Jack was feeling a bit exhausted this week, which we thought was understandable as a senior slogging through AP's and rugby practice.  Thursday morning he had a headache and was quite tired, but we just kept the ibuprofen and coffee flowing until he could make it through the final exam for his online advanced calculus class (which is on an American school calendar, and ending, unlike RVA which continues through mid-July).  That afternoon he actually LEFT RUGBY practice early, which is unheard of, and Scott had the sense to pull out one of the rapid malaria tests we had left over from our Regional Retreat.  Sure enough, he was positive for plasmodium falciparum, which is quite serious but treatable.  He had taken a month of prophylaxis during and after his time at the coast, but it seems it merely suppressed and did not clear the parasites.  One injection and 5 doses of coartem later, the vomiting and high fevers and chills have receded and he is up on his feet again.  Today is the major RVA social/sport event of the year, the Blackrock Rugby Tournament.  Thanks to all who prayed for him. He's not 100% but he can at least go!  This is huge.

Friday our team from Mundri, who have all been evacuated for nearly two months, began getting distressed messages from South Sudanese friends still in town.  The situation is still unclear, but it seems that rebels loyal to Riek Machar moved into the area and battled national military loyal to the President Salva Kiir, and the rebels now took control of town.  The families of the Bishop and Principal we mentioned in our last post have fled deeper into the bush to escape gunfire.  Please pray for them, and all the peaceable Moru people who are caught in the crossfire of political power-grabbing.  There is one American NGO worker, a woman named Amanda, who is friends with our team and was also caught in the mess.  Pray she can get out to her own safety networks.

Meanwhile at Kijabe, the centennial celebrations continue.  At Thursday morning's chapel, five current hospital workers were given Centennial awards:  a driver for compassion, a laundry worker for faithfulness, a nurse-in-charge for leadership, an plumber for longstanding ingenuity and service . . . and me for "excellence", which is mostly about our Paeds department and how it has been built up by all of the great paediatricians here over the last five years.  I was floored and bumbling in my thanks since I had gone hoping to see Scott get recognized for compassion post-ebola-service, not me.  Anyway it was kind of the staff to vote for a nod to our department and to missionary input (the rest of the awards went to Kenyans).

Presidential visit
Friday's celebrations were devoted to the dedication of the new Bethany Kids Children's Center, a 70-bed wing of the hospital for kids, which is about 80% completed but not yet ready to use.

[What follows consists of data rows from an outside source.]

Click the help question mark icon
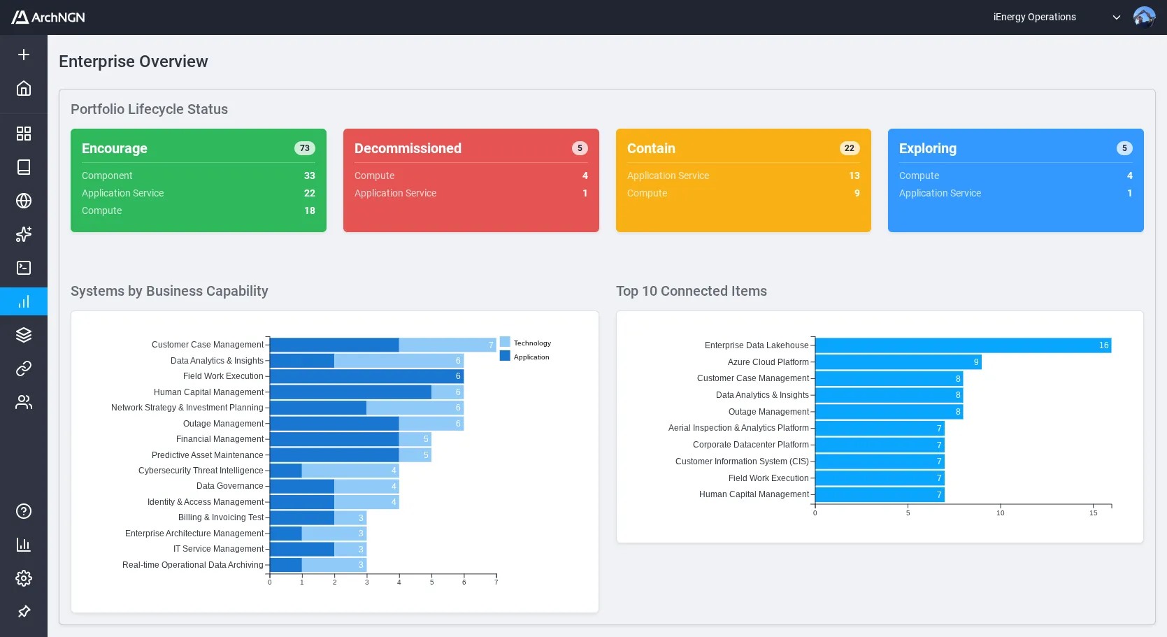Image resolution: width=1167 pixels, height=637 pixels. coord(24,511)
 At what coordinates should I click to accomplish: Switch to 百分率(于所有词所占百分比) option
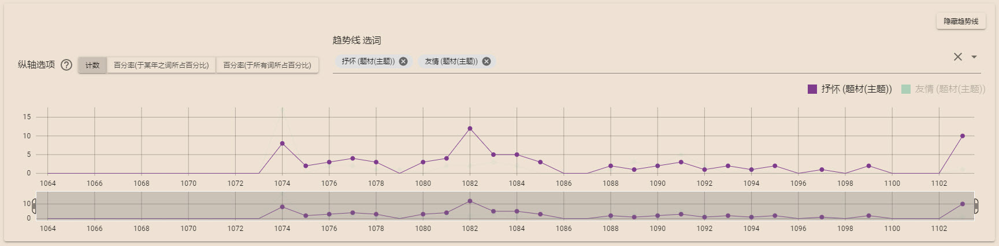click(267, 65)
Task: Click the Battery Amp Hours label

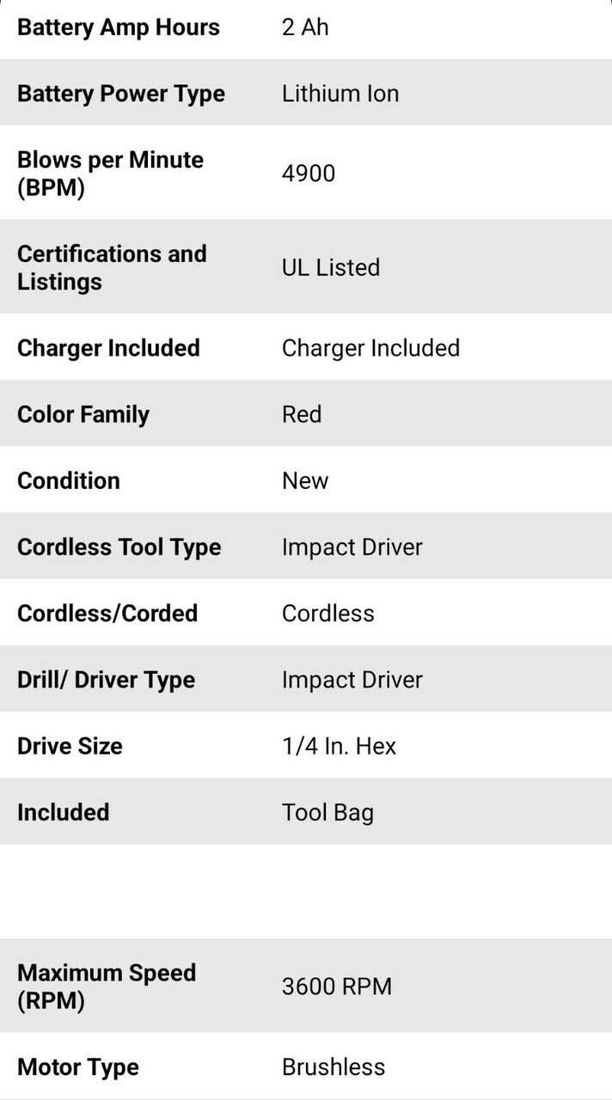Action: (119, 28)
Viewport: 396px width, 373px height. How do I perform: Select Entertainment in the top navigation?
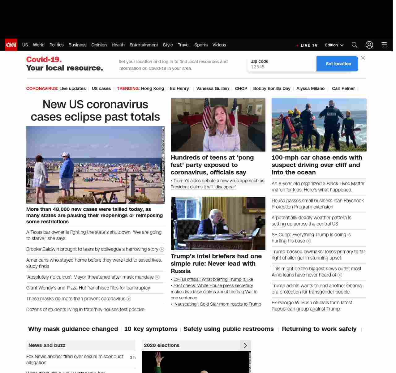tap(144, 45)
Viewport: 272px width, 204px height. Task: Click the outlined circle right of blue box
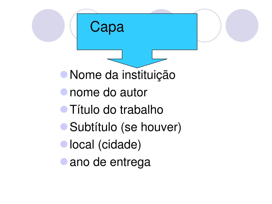click(209, 26)
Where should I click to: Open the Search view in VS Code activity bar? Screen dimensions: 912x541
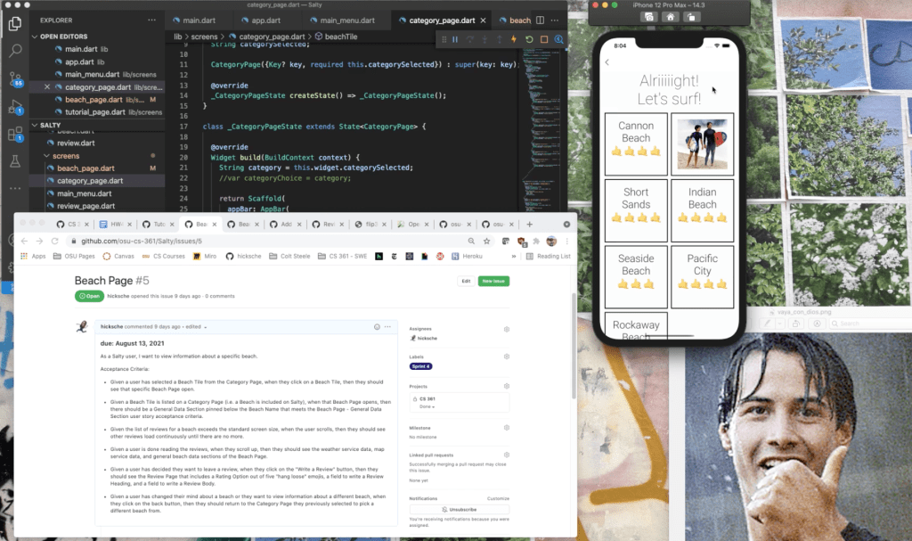(15, 52)
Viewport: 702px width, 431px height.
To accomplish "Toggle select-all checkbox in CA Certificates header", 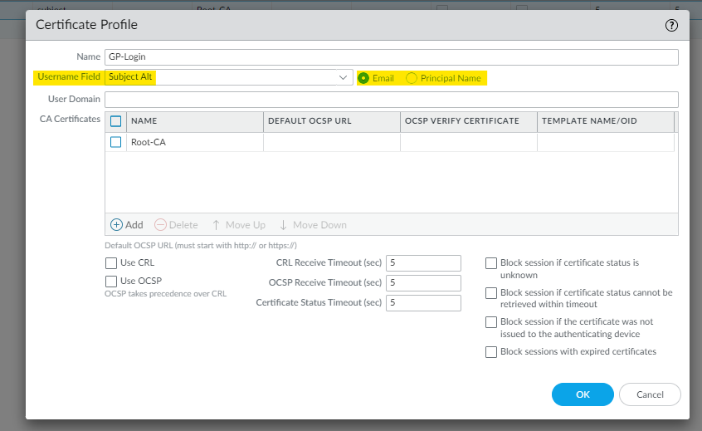I will tap(116, 121).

President Uhuru Kenyatta landed in a helicopter, and our hospital rolled out the red carpet (literally).  He took a tour, and as he passed through the new children's center a dozen or so doctors and nurses stood behind the new nursing station in a line of greeting and respect.  He stopped and shook a few hands, including me, so I have now said "good morning" and exchanged "how are you"'s with the President.  The tour was followed by a traditional couple-of-hours of speeches, songs, and presentations.  Our CEO boldly asked for assistance since we care for so many patients from all over the region.  President Kenyatta's speech was articulate, kind, insightful.  He went out of his way to honor those who serve, and to treat people with cheer and respect.  It was an impressive day.  The former missionaries who returned all received nice award trophies from him, including our friends the H's who are staying with us.  In all a real capstone day for the hospital, for Mardi and David Shirk's hard work too.  Thankful it all went off well.